Buildings

A Conservation Area.

 

All the buildings at Sunderland Point fall within a conservation area (area ringed and shade red on map). There is also a high density of properties listed Grade 2 for their historic interest.

The building of the port and its facilities date from a period (almost certainly) between 1680 and 1740. They were mainly constructed to accommodate the rapidly growing colonial trade, with warehousing, a custom house, a block maker shop and an anchor smithy. Also founded at this time was the Ship Inn with its adjacent brew house to supply essential beer for onshore workers and seafaring mariners.

Sunderland Point Conservation Area and Grade 2 listed buildings

Over time the properties were firstly adapted to reflect Sunderland Point as a resort with warehouses becoming summer residences and one transformed into a hotel.

Now they have all become private residences. A handful of new houses were built in the late 19th century and early 20th century.  In 1894 Sunderland point opened its own Mission Church. The last house built on the Point dates in origin from 1927. 

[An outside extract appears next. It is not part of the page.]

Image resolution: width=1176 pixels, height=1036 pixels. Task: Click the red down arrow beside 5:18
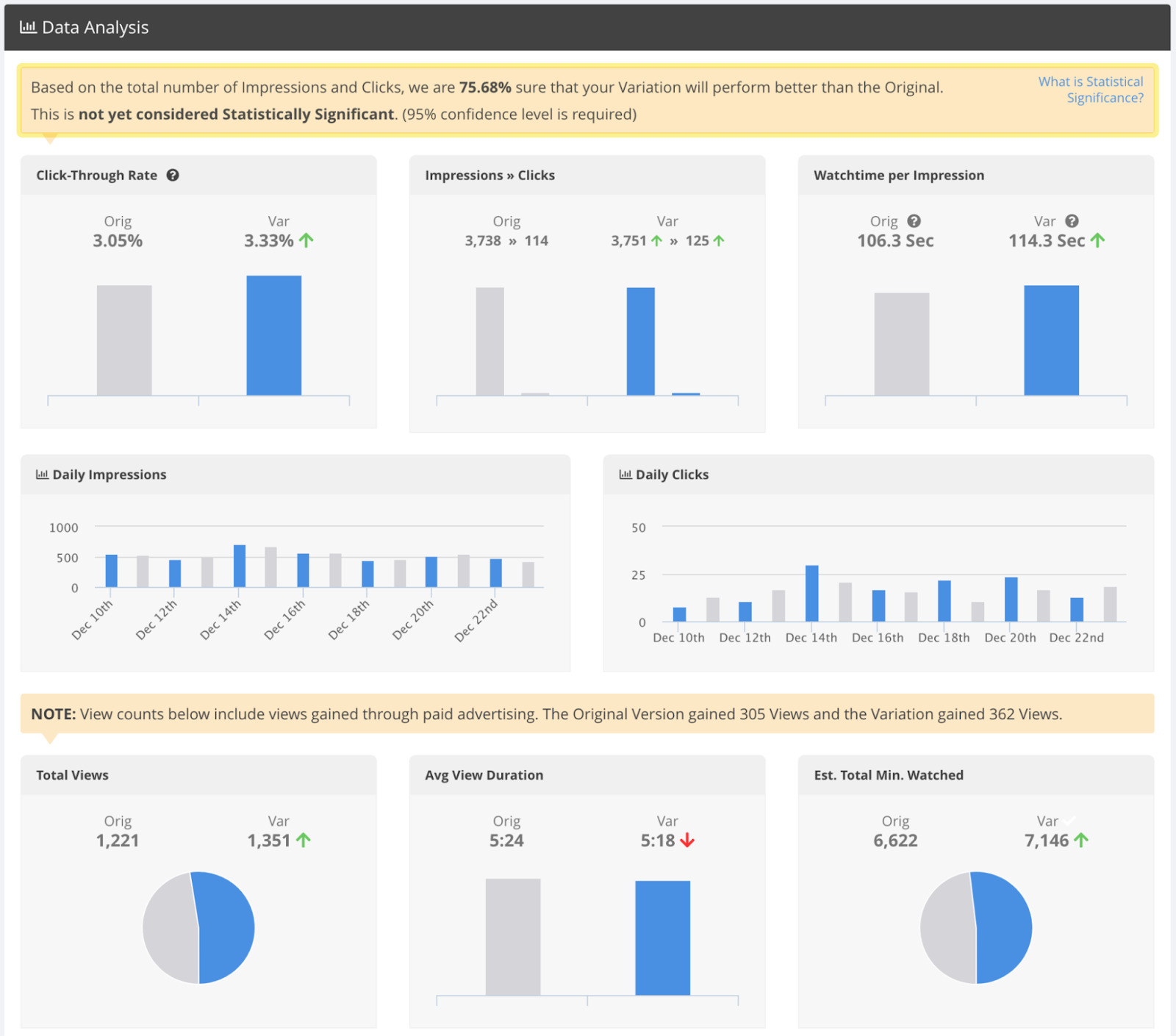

  • First Terrace from the river

    First Terrace

    On this terrace with the old wharf in front, the buildings had a varied mix of original uses. What was the Ship Inn sits on the corner with The Lane, further along has been warehousing, a general smithy, a custom house, the anchor smithy, the block and tackle maker and a ropewalk. Here too are cottages for fishermen and farm labourers. Number 7 was once three cottages converted into a single dwelling in 1847. It has been suggested a smithy once operated to the rear of this house.

  • End of The Lane looking to the river

    The Lane

    At the top of The Lane is the ‘Summer House’, originally built in around 1720 as a lookout for merchants and pilots anxiously awaiting the return of ships. A weathervane linked to a compass was built into the apex of the house to indicate the wind direction (and a wine cellar in the basement!). At the bottom of the Lane is Upsteps Cottage, once the brew house to the Ship Inn and it is here that Sambo is said to have died. Also, in the lower half of the cottage a bathhouse with facilities for hot and cold sea water showers was established in the 1820’s.

    On the opposite side stands Dolphin House built for the artist Philip T. Gilchrist in 1913

  • Second Terrace from the shore

    Second Terrace

    Almost all of Second Terrace was originally warehousing. There are three exceptions, the ‘Big House’ (where the Reading Room now is), a grand residence built for Joshua Lawson dated to 1715. Cotton Tree Cottage built for Captain Thomas Weeton and his wife Mary Rawlinson. The house has stone dating 1751. Also, in the converted Cotton Tree Barn, there is a stone dating a property to 1707.

    The narrow ‘Multum in Parvo’ was built to fill in a gap between two warehouses.

    One of the warehouses (now number 14) was converted into a licensed hotel in about 1810. It had several name changes and was known for many years as the Maxwell Arms. In the 1860s the sale of alcohol licenses were revoked for both the Maxwell Arms and the Ship Inn.